Il existe des personnes qui n’éprouvent aucune attirance sexuelle pour qui que ce soit. Sur le spectre des orientations sexuelles, elles s’identifient comme asexuelles.

Il y a les hétérosexuels, les homosexuels, les bisexuels et tous les autres. Mais sur le spectre de nos attirances sexuelles, il y a aussi les asexuels. Ceux qui n’en éprouvent aucune, justement, d’attirance sexuelle. Ceux qui sont vus comme frigides, perdus ou en transition et qui ont souvent du mal à se faire accepter par leurs pairs. Pourtant, depuis la fin des années 1970, l’asexualité est reconnue comme orientation sexuelle dans de plus en plus de travaux portant sur le sujet. En général, on estime à 1 % la partie de la population qui se reconnaît comme tel.

L’absence de désir

Être asexuel, ce n’est pas spécialement être dégoûté du sexe, ne pas vouloir être en couple ou se forcer à ne pas connaître de relation intime. Loin de là. Mais vu qu’il existe autant d’asexualités que de sexualités, chacun pourrait y aller de sa définition. Au départ, c’est principalement une absence d’attirance sexuelle ou de désir pour l’autre. Même envers son ou sa partenaire. Pour Ava, l’association pour la visibilité asexuelle, "les personnes asexuelles ne ressentent pas le besoin de s’engager dans des relations sexuelles." Autrement dit, elles ne seront pas l’impulsion des parties de jambes en l’air mais ce n’est pas pour cela qu’elles n’éprouveront aucun désir une fois qu’elles seront dans l’action.

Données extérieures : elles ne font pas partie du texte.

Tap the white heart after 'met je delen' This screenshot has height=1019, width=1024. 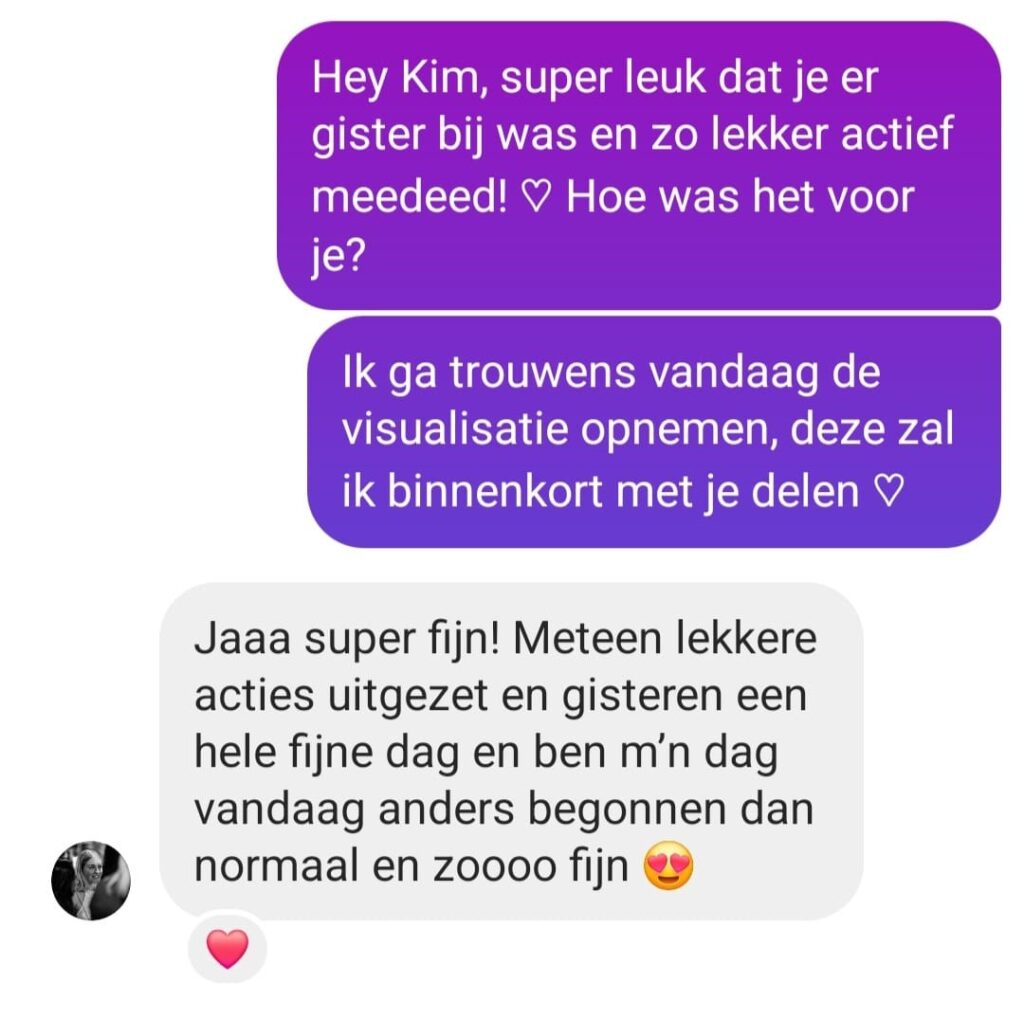[x=889, y=491]
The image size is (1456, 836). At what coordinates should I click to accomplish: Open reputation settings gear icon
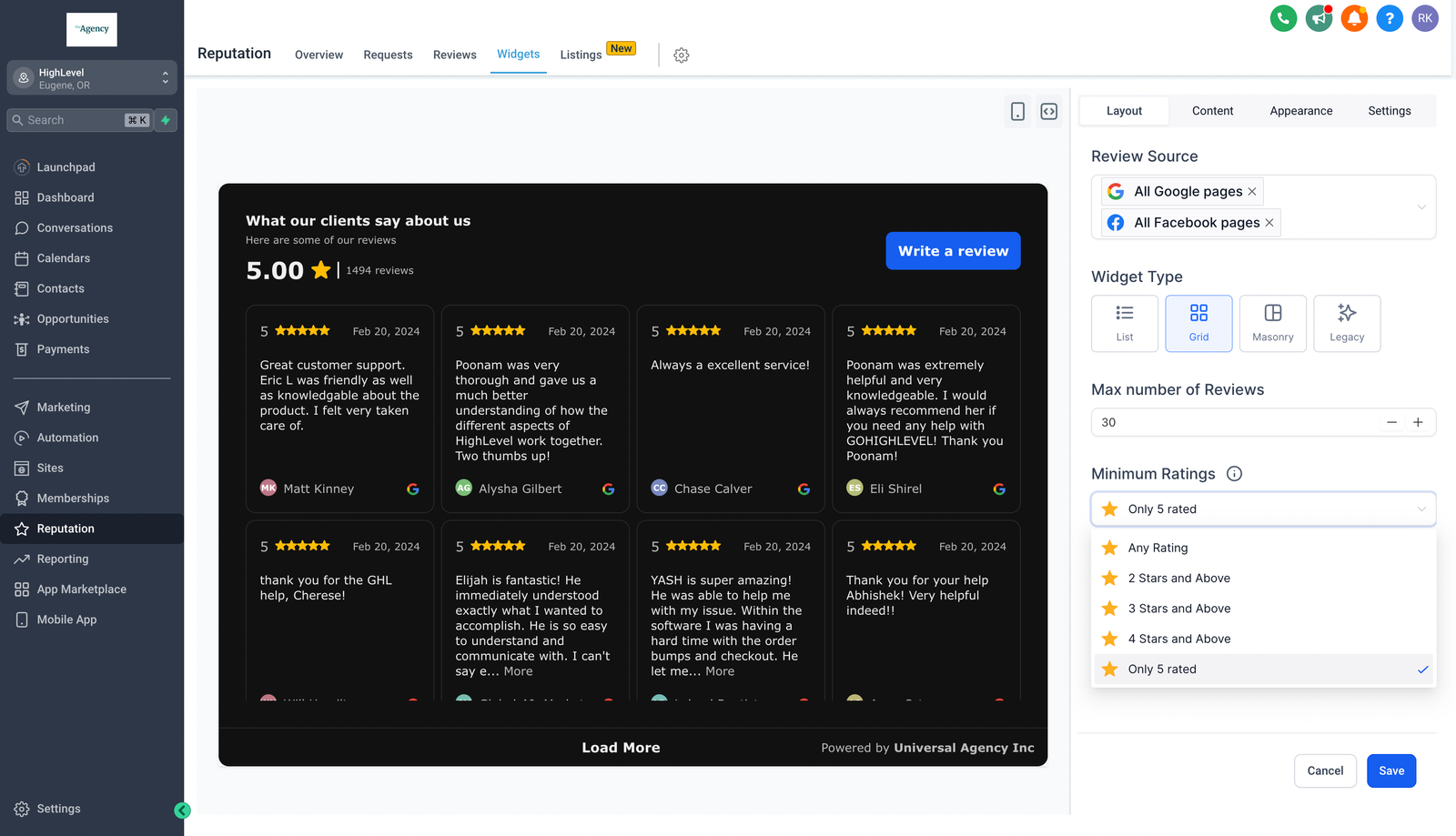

Sophie, qui s’est confiée sur le blog Brussely, tente de vulgariser sa situation. "Il y a un genre de film qui ne m’intéresse absolument pas, ce sont les comédies romantiques. […] Mais si de bons amis me proposent de voir un tel film avec eux, j’accepterai probablement […]. Et la plupart du temps, je passerai même un bon moment devant ce film. Mais ce n’est pas parce que j’ai apprécié ce moment, que j’aurai envie de revoir un film de comédie romantique par moi-même. Pour le sexe, c’est pareil : ça ne m’intéresse pas. Mais parce que j’apprécie une personne et que pour elle c’est important, je n’ai aucun problème à avoir des relations sexuelles avec elle. Et durant ces rapports, je peux avoir du plaisir et même des orgasmes. Mais ce n’est pas pour ça que je serai demanderesse de telles activités par la suite."

La difficulté du couple

On l’aura compris, l’asexualité n’a donc rien à voir avec la chasteté qui est un choix ou le célibat. Car, même si cela est parfois mal vécu ou mal compris, l’asexualité peut très bien se vivre en couple. La seule contrainte est d’accepter cette absence de désir de la part de son partenaire et de ne pas le prendre personnellement lorsque celui-ci se refuse à nous. Les couples s’adaptent, évoluent, s’apprivoisent et finalement, des relations sexuelles peuvent très bien avoir lieu durant lesquelles les deux personnes prennent une bonne dose de plaisir. Loin d’être un amour platonique, les personnes asexuelles sont quand même sensibles aux caresses, à la sensualité ou au contact de l’autre. Au final, il s’agit simplement de prendre du plaisir autrement.